Los tendones y articulaciones forman parte del aparato osteoarticular, que permite realizar una amplia variedad de movimientos de nuestras extremidades.

Los tendones están constituidos por tejido elástico que proceden de la continuación de los músculos. La inserción de los mismos hacia los huesos es a través de los tendones, que permiten transmitir la fuerza que soporta de los movimientos.

La tendinitis se define como la inflamación de los tendones de forma localizada, la misma puede presentarse frente a un esfuerzo muscular intenso o un movimiento inadecuado. Se presenta como dolor, enrojecimiento de la zona y dificultad para lograr un movimiento acorde de la articulación afectada.

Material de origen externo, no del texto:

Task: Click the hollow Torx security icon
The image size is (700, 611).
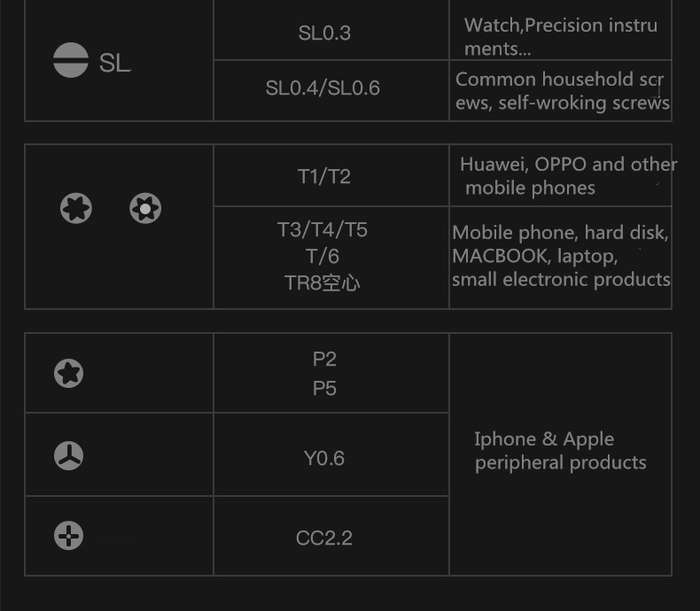Action: (145, 208)
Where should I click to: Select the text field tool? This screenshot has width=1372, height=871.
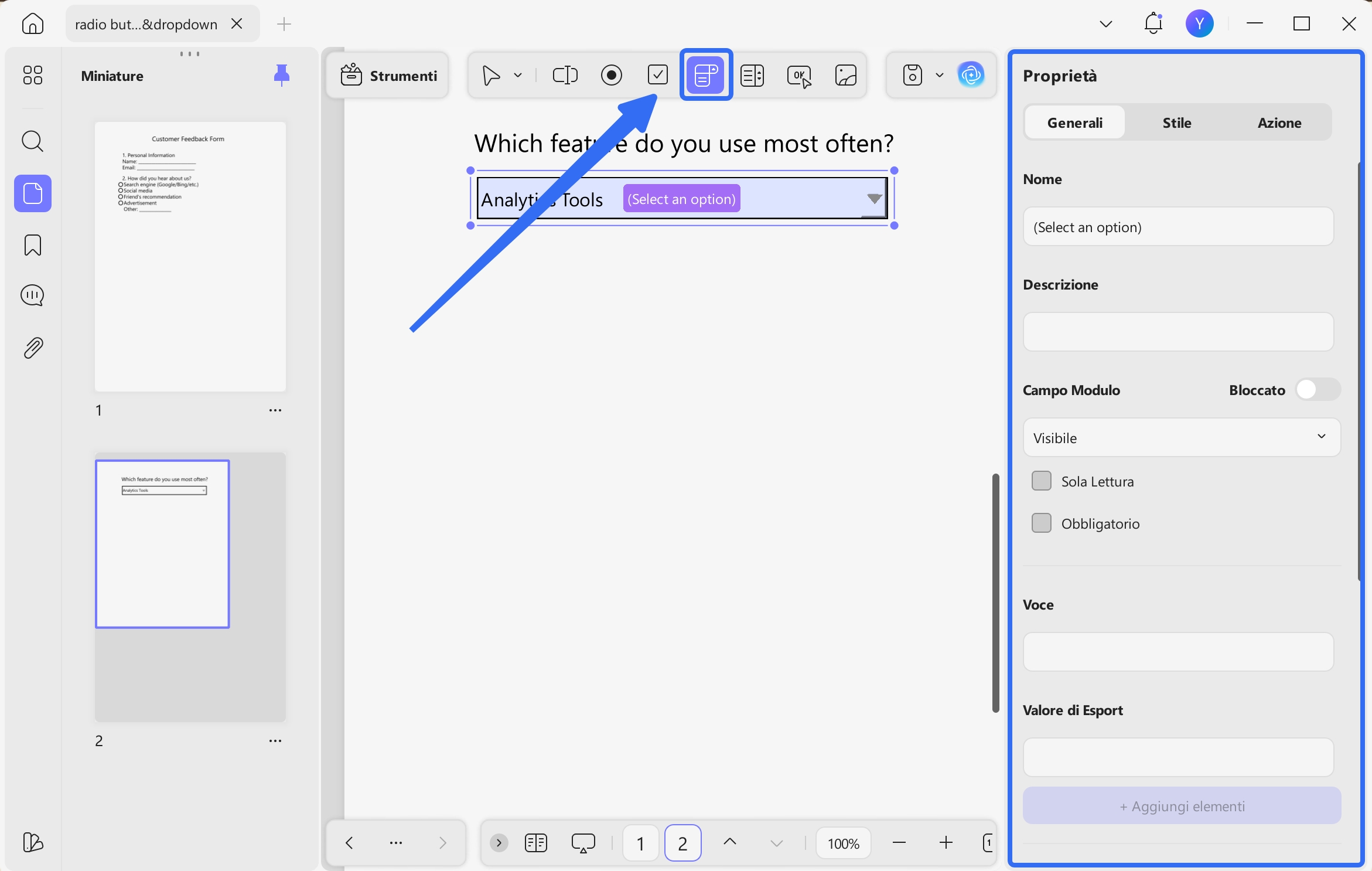[565, 75]

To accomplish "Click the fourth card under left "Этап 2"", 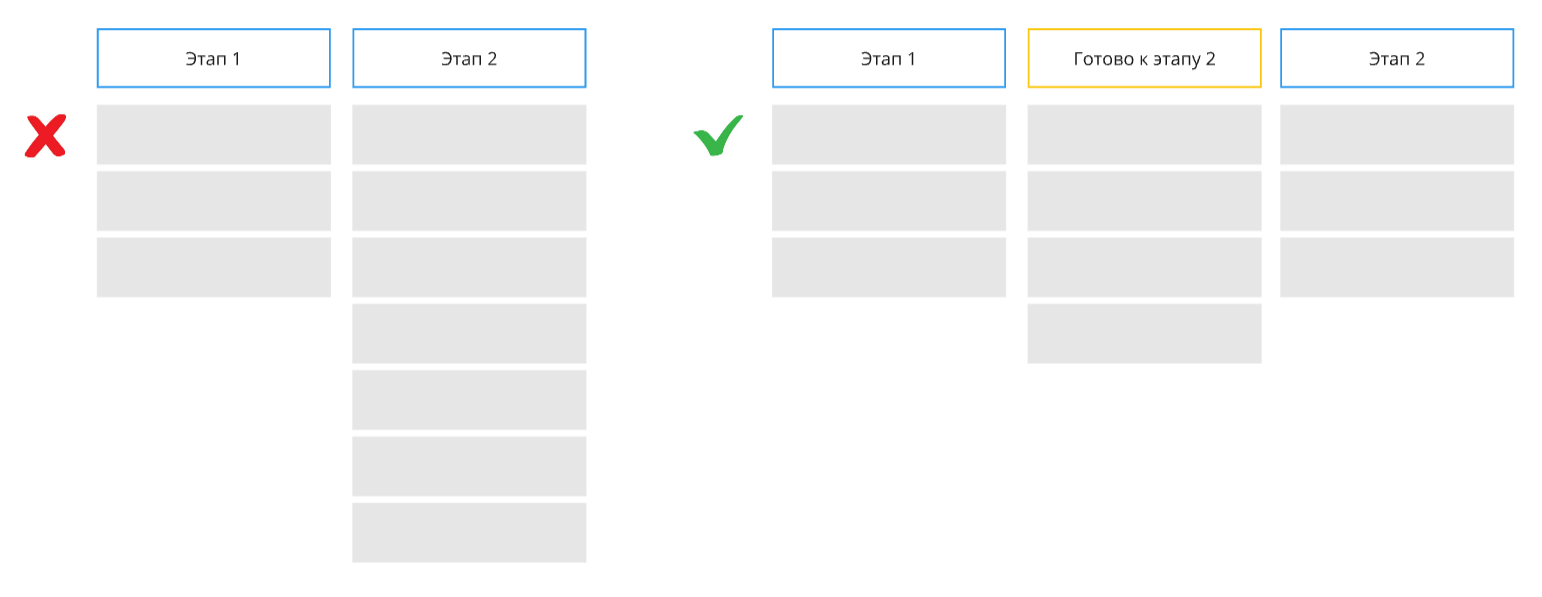I will tap(469, 333).
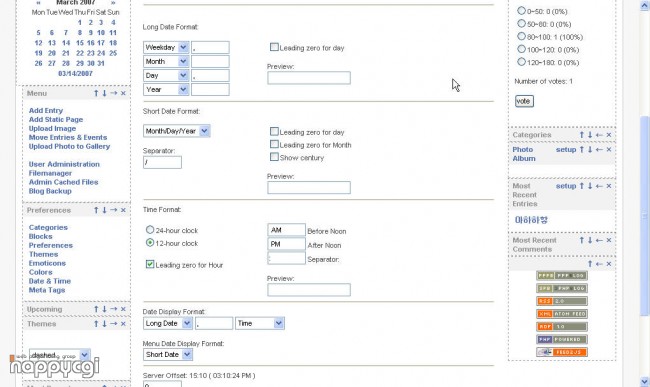Uncheck Leading zero for Hour
Image resolution: width=650 pixels, height=387 pixels.
pos(150,264)
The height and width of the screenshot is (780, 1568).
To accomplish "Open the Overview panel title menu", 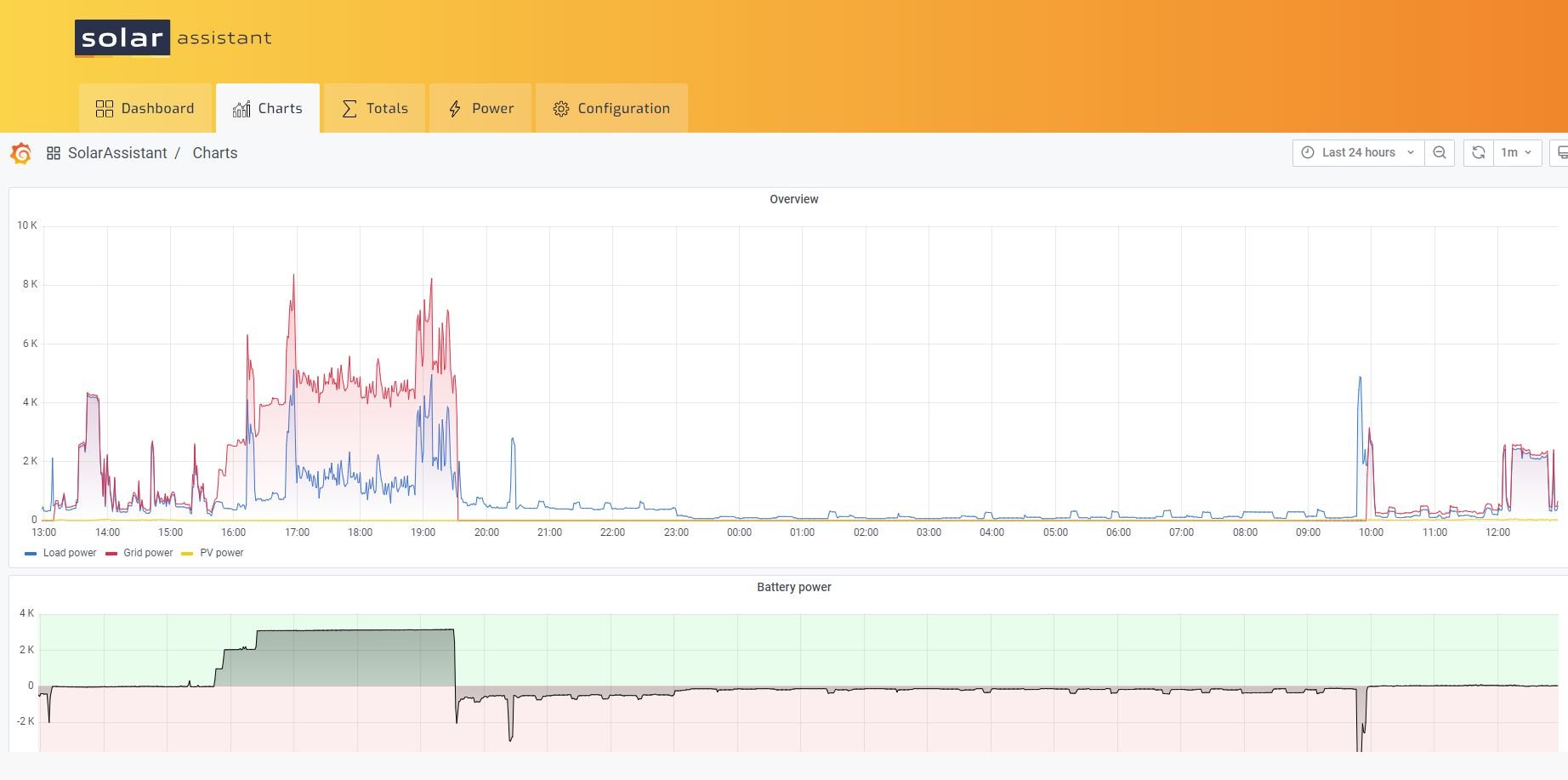I will click(x=793, y=199).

La práctica de actividad física y realizar un calentamiento adecuado son factores que contribuyen a disminuir la tendinitis de las articulaciones de los miembros. Evitar ejercicios físicos con una alta demanda de los músculos y tendones constituye una buena opción preventiva.

El tratamiento de la tendinitis incluye la aplicación de hielo local, como forma de inflamación de la zona afectada. El reposo es de vital importancia para no seguir demandando el uso de la articulación afectada.

En algunos casos de tendinitis puede ser indicada la consulta al médico para confirmar el diagnóstico y la indicación de medicamentos antiinflamatorios y analgésicos.

Existe la posibilidad de realizar fisioterapia de rehabilitación de la articulación para mejorar la movilidad, además de prevenir futuras lesiones. En caso más extremos puede ser necesaria la realización de una cirugía reparadora. Evitar los movimientos que sobre exigen la articulación permite evitar futuras tendinitis.